Yesterday the European Court of Justice (ECJ) reached a judgement on data protection legislation in the case of Weltimmo which will have far reaching implications for tech giants processing data in Europe, including Facebook and Google.
The ECJ ruled that ‘data protection legislation of a Member State may be applied to a foreign company which exercises in that State'. It found that ‘each Member State must apply the provisions it adopted pursuant to the directive where the data processing is carried out'. In addition, the court found that ‘the concept of ‘establishment' extends to any real and effective activity – even a minimal one.'
The precedent set is that ‘each supervisory authority established by a member state must ensure compliance, within the territory of that state, with the provisions adopted by all member states pursuant to the directive. Consequently, each supervisory authority is to hear claims lodged by any person concerning the protection of his rights and freedoms in regard to the processing of personal data, even if the law applicable to that processing is the law of another Member State.'
Ashley Winton, UK head of data protection and privacy at international law firm Paul Hastings, emailed SCMagazineUK.com commenting: “Today's landmark ruling from the European Court of Justice has changed the face of data protection for companies operating across multiple EU jurisdictions, particularly those who are consumer facing.”
He explained how previously European laws allowed multinational businesses with operations in Europe to be only subject to the data protection laws of one European country leading several to created establishments in the UK or Ireland, where data protection laws and practices are more liberal and viewed by some as more business friendly.
However, following the case of Weltimmo, Winton notes: “Companies that have websites translated into another language, targeting consumers of member states outside of their own establishment, may now have to comply with the regulations in each individual member state. This dramatically increases compliance costs, particularly where a website is targeted at multiple member states, and makes the company subject to multiple data protection authorities.”
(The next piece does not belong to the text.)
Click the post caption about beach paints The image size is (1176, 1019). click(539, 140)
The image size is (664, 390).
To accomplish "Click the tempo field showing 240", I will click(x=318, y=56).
He told SC: “We expect that this case will be welcomed by data protection authorities, and as a result, social media and e-commerce multinationals will need to urgently consider their European data protection compliance strategies. With the appetite for enforcement high across a number of member states, the repercussions for non-compliance could be huge.”
In an email to SCMagazineUK.com Sarb Sembhi, director, Storm Guidance adds: "This ruling should not be a surprise to most. When the new EU General Data Protection Regulation comes in, yes there will be a single harmonised law across the whole of the European Community – which is the whole point of updating it. Also, In the meantime, since there is no harmonisation, businesses have to comply to the legislation of each country they are operating in, not just where they are based.
"It seems that some of the larger corporates expect to have the protection of harmonisation now, without the pain of larger fines that are likely to come with the new Regulation, but don't even want to accept the current responsibilities of the non-harmonised legislation. In the similar way that these corporations operate their tax affairs they are trying to operate data protection and privacy to a point where they differentiate between data protection evasion and data protection avoidance. What is the difference and what is acceptable?"
According to Sembhi, this case also, "Reinforces and recognises the sovereignty of each member state and their current legislation to comply with the previous Directive as they saw fit, rather than to create a bad precedent which would likely lead to each member state question the point of a Directive compared to a Regulation."